Trump, who held a historic summit with Kim in Singapore in June, said earlier in the week he had received a "great letter" from the North Korean leader but declined to reveal its contents.
"We are negotiating a location," he told reporters before boarding a helicopter for the presidential retreat at Camp David, Maryland, where he said he would be discussing a trade deal with China.
"It will be announced probably in the not too distant future," he said of a summit with Kim. "They do want to meet and we want to meet and we'll see what happens."
"With North Korea, we have a very good dialogue," Trump added, saying he had "indirectly spoken" with Kim.
The latest letter from Kim came after the North Korean leader warned in a New Year's speech that Pyongyang may change its approach to nuclear talks if Washington persists with sanctions.
Trump said Sunday the sanctions remain "in full force and effect" and would do so until the United States saw "very positive" results.
At the first summit between the longtime adversaries in June, Trump and Kim agreed to work toward the Korean peninsula's denuclearization but with little apparent agreement on what that means.
The United States has been pressing for North Korea to get rid of its nuclear weapons before any easing of economic pressure.
Kim, whose family has ruled North Korea with an iron fist for 70 years, wants immediate economic benefits and a formal end to the 1950-53 Korean War.
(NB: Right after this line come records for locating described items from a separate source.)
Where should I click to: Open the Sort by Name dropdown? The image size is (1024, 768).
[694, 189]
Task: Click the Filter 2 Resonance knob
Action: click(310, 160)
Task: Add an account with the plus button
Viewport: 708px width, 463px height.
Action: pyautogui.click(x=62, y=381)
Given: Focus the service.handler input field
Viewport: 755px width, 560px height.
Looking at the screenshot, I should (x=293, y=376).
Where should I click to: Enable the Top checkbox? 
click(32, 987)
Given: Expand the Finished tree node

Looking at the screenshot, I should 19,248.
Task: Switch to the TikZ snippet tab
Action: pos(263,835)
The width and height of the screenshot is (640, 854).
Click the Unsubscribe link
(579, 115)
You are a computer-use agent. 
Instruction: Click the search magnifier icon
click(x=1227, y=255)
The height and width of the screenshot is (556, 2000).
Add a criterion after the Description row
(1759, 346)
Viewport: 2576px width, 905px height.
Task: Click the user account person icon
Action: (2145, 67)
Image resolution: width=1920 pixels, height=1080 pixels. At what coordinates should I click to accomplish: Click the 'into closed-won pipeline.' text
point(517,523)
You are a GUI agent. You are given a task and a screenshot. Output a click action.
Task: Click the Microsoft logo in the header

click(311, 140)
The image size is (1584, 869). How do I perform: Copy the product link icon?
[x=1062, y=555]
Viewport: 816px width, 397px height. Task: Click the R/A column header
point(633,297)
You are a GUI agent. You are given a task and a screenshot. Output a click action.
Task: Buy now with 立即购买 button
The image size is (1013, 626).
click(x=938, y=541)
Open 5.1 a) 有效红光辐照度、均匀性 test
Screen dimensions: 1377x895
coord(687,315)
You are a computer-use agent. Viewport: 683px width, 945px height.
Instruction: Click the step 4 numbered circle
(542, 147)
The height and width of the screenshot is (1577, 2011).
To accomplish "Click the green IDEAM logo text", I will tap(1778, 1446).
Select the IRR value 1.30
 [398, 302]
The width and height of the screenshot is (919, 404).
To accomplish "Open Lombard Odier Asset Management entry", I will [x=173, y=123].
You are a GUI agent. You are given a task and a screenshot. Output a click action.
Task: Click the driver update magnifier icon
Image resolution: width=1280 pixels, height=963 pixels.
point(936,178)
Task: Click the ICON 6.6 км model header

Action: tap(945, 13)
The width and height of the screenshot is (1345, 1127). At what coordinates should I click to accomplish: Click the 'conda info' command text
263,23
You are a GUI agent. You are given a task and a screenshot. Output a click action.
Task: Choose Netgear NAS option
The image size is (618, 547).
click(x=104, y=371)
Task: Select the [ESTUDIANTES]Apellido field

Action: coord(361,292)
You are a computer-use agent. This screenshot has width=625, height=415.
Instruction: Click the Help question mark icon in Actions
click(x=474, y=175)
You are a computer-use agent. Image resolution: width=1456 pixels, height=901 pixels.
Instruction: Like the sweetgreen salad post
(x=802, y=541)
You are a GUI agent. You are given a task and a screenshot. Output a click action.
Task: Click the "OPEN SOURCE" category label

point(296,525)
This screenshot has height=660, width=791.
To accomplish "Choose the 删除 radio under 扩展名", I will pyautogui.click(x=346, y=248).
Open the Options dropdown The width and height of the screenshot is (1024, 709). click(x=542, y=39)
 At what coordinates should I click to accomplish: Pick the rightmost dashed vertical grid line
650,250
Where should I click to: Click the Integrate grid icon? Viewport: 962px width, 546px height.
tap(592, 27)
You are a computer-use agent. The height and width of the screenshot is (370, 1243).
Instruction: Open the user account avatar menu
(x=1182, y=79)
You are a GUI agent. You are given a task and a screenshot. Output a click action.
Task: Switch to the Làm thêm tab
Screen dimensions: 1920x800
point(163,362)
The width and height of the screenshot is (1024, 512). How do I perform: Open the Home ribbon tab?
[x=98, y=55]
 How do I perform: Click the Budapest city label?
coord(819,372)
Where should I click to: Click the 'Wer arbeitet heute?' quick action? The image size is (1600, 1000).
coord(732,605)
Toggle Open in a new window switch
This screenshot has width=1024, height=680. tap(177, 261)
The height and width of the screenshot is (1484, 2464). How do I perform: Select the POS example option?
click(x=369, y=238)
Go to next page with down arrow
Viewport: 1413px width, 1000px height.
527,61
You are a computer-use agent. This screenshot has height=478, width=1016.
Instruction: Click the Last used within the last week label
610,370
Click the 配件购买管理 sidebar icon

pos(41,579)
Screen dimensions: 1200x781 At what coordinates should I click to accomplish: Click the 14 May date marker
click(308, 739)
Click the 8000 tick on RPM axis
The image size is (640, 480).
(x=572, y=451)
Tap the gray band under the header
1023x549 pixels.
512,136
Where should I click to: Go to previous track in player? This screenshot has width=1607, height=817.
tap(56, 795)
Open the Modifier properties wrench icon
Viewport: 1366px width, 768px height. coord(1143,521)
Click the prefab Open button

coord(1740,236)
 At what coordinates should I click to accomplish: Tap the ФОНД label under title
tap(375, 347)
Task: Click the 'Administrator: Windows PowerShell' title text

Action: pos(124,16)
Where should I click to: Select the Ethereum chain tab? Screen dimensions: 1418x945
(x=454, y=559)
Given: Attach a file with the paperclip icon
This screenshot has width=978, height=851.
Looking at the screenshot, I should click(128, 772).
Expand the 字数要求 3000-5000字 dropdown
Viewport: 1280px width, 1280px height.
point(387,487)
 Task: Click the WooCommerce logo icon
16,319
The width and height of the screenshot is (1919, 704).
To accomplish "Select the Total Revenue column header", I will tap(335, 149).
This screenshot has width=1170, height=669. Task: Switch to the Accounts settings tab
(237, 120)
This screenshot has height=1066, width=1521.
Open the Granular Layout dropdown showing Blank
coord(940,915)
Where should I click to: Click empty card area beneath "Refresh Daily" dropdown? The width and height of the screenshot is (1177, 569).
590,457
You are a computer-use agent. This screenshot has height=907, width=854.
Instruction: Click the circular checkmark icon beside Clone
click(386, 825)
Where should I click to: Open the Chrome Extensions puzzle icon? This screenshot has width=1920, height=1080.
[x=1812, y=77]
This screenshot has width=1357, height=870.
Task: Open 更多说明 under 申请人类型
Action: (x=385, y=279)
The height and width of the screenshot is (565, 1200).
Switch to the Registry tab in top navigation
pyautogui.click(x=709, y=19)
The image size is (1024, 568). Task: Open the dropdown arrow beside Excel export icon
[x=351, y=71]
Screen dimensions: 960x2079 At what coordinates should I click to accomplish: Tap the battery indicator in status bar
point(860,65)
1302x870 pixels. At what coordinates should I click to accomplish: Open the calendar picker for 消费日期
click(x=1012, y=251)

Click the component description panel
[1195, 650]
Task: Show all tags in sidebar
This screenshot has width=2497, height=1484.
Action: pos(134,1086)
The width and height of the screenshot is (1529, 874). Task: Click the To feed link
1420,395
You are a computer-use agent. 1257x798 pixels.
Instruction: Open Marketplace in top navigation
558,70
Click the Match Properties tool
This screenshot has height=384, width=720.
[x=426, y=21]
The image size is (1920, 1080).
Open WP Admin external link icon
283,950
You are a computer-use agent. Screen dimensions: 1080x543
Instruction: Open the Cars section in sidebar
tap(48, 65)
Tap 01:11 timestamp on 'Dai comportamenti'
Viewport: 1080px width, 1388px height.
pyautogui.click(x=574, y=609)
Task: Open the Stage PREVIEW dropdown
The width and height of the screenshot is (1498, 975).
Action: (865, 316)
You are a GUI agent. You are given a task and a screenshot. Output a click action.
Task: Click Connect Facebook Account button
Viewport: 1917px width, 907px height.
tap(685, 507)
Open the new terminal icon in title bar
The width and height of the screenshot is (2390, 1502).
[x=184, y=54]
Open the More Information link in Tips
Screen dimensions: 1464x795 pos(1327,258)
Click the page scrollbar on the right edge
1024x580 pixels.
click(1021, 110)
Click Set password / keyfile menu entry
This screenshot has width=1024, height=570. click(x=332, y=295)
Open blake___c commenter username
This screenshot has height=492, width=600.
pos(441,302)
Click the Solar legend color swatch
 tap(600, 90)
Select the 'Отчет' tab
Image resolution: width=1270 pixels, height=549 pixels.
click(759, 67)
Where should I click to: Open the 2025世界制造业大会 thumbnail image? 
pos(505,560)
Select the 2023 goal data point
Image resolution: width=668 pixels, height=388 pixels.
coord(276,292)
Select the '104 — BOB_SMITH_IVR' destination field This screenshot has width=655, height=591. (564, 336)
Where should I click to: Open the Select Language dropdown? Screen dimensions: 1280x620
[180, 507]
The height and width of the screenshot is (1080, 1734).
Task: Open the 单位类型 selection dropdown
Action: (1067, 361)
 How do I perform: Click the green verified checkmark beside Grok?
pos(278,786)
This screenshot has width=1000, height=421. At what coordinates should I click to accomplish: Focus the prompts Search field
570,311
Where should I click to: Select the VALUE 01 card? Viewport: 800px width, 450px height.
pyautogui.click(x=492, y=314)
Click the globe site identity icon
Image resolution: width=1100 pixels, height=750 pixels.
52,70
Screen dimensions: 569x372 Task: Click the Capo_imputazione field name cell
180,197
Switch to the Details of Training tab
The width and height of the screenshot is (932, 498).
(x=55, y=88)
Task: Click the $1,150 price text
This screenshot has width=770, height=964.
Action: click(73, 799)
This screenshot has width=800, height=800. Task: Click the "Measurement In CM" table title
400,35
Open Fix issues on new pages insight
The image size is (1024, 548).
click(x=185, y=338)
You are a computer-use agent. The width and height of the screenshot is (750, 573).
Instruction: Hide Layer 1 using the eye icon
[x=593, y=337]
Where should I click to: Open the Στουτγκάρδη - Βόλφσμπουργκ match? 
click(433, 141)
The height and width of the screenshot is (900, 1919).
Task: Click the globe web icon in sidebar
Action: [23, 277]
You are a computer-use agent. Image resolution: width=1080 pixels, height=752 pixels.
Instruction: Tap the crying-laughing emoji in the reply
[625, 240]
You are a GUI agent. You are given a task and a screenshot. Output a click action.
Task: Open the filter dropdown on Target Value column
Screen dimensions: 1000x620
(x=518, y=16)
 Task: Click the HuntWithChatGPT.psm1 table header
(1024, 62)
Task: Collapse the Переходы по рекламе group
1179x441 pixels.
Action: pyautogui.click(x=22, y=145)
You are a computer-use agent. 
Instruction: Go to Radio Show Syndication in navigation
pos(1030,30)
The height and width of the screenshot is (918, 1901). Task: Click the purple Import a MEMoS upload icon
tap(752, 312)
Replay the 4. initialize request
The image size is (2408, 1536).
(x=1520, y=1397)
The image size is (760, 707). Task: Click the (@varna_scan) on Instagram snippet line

Trump has cast his first summit with Kim as a major diplomatic victory, and on Sunday repeated his claim that there would be war in Asia had they not sat down to talk.
"Anyone else but me, you would have been at war right now ... You right now would have been at a nice big fat war in Asia with North Korea if I hadn't been elected president."
But progress has stalled since the Singapore summit with the two sides disagreeing over the meaning of their vaguely-worded declaration, and the pace of US-North Korean negotiations has slowed, with meetings and visits cancelled at short notice.